Search code examples
sqlwindow-functionsamazon-athenapresto

row_number is not unique for duplicate records


I am trying to find the latest update of a particular row from a bunch of rows per uuid. For that we use row_number() over a partition as shown below,

"row_number"() OVER (
    PARTITION BY "uuid"
    ORDER BY "uuid" ASC,
        "status"."sequence" DESC,
        "modifiedon" DESC
) "row_id_ranked",

After this, anything other than 'row_id_ranked = 1' are discarded. But when a retry/re-transmission happens, "status"."sequence" and "modifiedon" will be exactly same. This creates mutiple rows with row_id_ranked=1. Making it difficult to remove them. As per my understanding per the documentation, the row_number should be a unique value. But in case of these duplicates, it clearly is not.

row_number() → bigint#

Returns a unique, sequential number for each row, starting with one, according to the ordering of rows within the window partition.

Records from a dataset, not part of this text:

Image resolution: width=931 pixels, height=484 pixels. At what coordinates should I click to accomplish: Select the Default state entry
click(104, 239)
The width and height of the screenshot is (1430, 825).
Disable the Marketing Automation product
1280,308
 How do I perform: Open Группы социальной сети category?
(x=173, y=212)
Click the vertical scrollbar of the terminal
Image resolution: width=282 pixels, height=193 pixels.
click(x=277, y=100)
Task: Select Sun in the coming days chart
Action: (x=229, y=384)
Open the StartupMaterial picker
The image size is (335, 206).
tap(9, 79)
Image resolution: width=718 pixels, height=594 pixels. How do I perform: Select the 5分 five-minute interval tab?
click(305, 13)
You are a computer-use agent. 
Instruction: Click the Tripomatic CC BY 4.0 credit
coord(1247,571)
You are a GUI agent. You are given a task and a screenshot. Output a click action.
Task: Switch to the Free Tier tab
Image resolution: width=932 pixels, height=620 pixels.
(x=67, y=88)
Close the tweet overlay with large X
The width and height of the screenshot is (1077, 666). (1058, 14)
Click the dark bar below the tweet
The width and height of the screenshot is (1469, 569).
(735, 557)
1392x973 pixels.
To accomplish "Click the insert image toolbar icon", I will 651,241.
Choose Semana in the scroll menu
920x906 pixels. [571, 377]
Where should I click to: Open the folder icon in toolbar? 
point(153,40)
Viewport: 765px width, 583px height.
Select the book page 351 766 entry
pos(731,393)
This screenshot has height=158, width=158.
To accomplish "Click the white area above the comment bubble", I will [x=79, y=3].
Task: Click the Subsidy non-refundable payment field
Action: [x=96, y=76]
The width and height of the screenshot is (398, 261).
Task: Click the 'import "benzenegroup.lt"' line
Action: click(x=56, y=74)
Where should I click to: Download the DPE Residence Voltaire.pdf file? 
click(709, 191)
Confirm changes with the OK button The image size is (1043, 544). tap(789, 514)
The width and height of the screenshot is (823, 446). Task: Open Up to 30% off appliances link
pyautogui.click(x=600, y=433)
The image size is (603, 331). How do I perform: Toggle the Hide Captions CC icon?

How do I de-duplicate in this case?


Solution

  • Assuming that there does not exist some third column beyond the status sequence and modified on date to break a potential tie, and also assuming you don't care which single record gets retained, you may use RANDOM() here:

    ROW_NUMBER() OVER (PARTITION BY uuid
                       ORDER BY "status"."sequence" DESC, modifiedon DESC, RANDOM())
        AS row_id_ranked